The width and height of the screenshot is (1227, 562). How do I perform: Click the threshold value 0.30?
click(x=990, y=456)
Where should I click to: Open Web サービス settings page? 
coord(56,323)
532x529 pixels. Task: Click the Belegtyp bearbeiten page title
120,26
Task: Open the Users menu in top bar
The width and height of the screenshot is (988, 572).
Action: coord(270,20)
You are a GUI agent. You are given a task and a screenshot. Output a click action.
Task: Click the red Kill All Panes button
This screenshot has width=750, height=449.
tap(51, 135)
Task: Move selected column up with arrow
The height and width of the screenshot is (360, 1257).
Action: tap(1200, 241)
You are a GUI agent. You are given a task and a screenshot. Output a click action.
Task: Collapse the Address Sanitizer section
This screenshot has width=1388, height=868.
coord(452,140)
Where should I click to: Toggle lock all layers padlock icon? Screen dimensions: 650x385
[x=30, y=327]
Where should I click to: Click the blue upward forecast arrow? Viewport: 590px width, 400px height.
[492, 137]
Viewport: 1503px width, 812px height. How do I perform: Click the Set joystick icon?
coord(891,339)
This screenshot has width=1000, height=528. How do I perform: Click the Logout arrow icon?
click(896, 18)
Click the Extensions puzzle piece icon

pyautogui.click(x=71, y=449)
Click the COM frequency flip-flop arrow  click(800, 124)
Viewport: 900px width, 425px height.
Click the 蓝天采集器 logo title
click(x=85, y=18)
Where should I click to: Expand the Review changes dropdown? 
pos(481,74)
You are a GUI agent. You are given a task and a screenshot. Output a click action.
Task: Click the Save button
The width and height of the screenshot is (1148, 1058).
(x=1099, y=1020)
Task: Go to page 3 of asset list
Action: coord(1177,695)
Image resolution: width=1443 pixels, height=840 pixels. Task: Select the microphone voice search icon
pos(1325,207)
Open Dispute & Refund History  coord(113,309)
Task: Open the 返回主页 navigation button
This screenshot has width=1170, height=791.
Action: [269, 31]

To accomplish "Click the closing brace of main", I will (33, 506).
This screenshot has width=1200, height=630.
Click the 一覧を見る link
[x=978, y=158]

Exercise instructions >>
Find every line in the items above that contains the word "pixels", matching case exactly, and copy each of those lines in full.

Written response >>
532x529 pixels. Task: Click the Belegtyp bearbeiten page title
Image resolution: width=1443 pixels, height=840 pixels. Task: Select the microphone voice search icon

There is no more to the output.